The proposal calls for much of the tax revenue to go toward speeding up the completion of the Santa Ana Freeway widening project, in which the number of lanes is being doubled from six to 12, and toward additional lanes (most for car pools) on the Orange, Costa Mesa, Riverside and San Diego freeways.

The street money would be used by individual cities to synchronize traffic signals and make road repairs and improvements. The new transit projects would include at least two new commuter trains on the Los Angeles-San Diego route through Orange County, possibly the establishment of commuter rail service between Riverside and Irvine.
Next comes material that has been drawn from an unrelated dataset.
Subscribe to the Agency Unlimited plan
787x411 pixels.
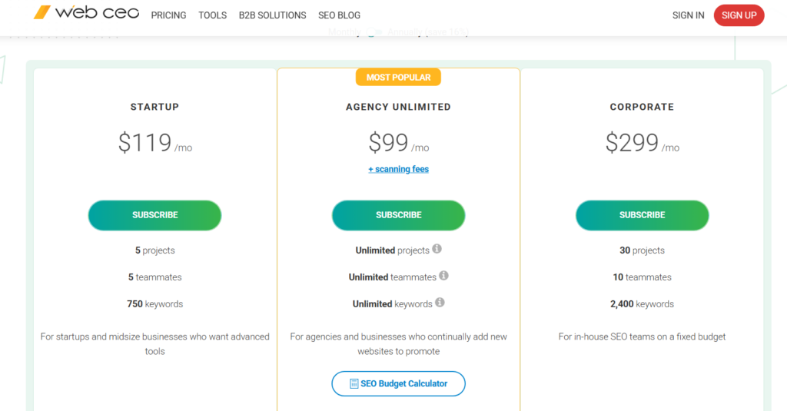[x=398, y=215]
Transit money would also provide the initial funding for some experimental automated “people mover” systems, elevated light-rail systems such as the one now being considered in Anaheim.

To prevent traffic from becoming worse, no city would be eligible for the tax revenue unless it adopted a strict growth management plan.

Commission members will hear sharply divergent views at Monday’s hearing, which comes after public workshops, surveys, the formation of a citizens task force and meetings with community organizations in an attempt to reach a public consensus.

The testimony is expected to include:

- Protests from groups critical of the plan’s heavy reliance on additional car-pool lanes. Dana W. Reed, a Costa Mesa lawyer who serves as the public-at-large member of the county commission, says he will resist any attempt to scuttle car-pool projects. “There is no way we can build enough lanes for everybody to ride the freeway at 55 m.p.h. during rush hour,” he argues. “People will have to double up.”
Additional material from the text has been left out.